Last week Calogheros correctly pointed out this riding is not staunchly Conservative, given that almost two-thirds of voters last time cast their ballot for a ‘progressive’ candidate.
But then she angered a lot of those other ‘progressive’ voters by suggesting they abandon their parties and vote for her.
“I’m going to speak directly and bluntly to those considering voting NDP or Green this around,” she said in a video ad. “… The choice facing voters in this riding is whether to send a Liberal or a Conservative to represent us.”
She’s right in pointing out that if the ‘progressive’ voters in the riding coalesced behind one candidate they would win. However, it’s extremely presumptuous, and a little bit arrogant, for her to lay claim to the mantle of being the chosen one, especially now that the Liberals are polling in third place in the riding. Doesn’t Sapergia now have a better claim to be the chosen one, should centre-left candidates decide to vote strategically?
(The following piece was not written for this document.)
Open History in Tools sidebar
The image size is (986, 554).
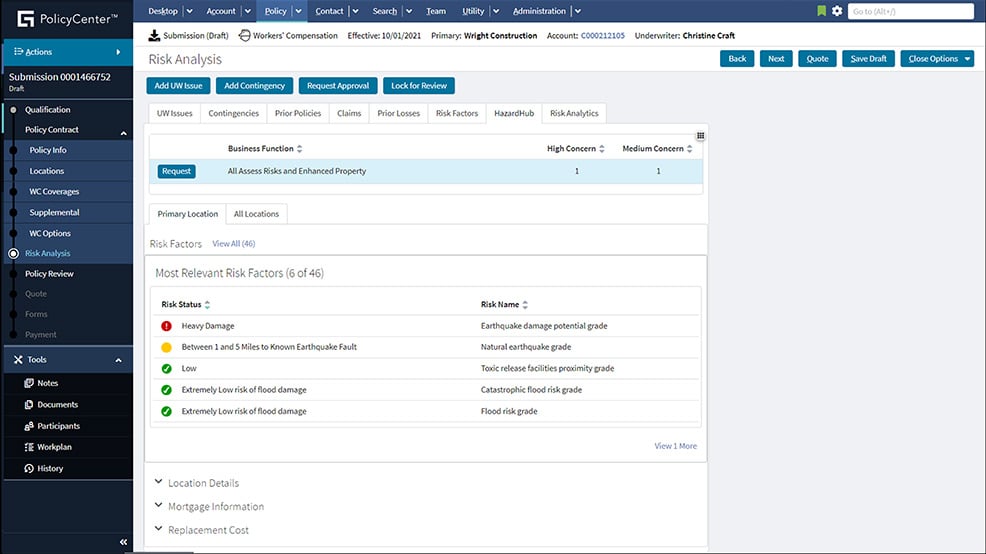50,468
And there is an irony in all of this. Halfway through the 2015 campaign we were trying to get our head around the thought of an NDP majority government in this country, which is what the polls were indicating. The debates came, Trudeau shone, NDP leader Tom Mulcair stumbled and voters headed over to the Liberals.
In 2019, it was Singh’s turn to shine, Trudeau (and Conservative leader Andrew Scheer for that matter) have been uninspiring, to say the least, and voters are heading over the NDP.
Karma’s a, well, you know.
But when it comes down to it, getting out and voting is the most important thing. In the scheme of things, it doesn’t matter who you vote for … what matters is that you vote.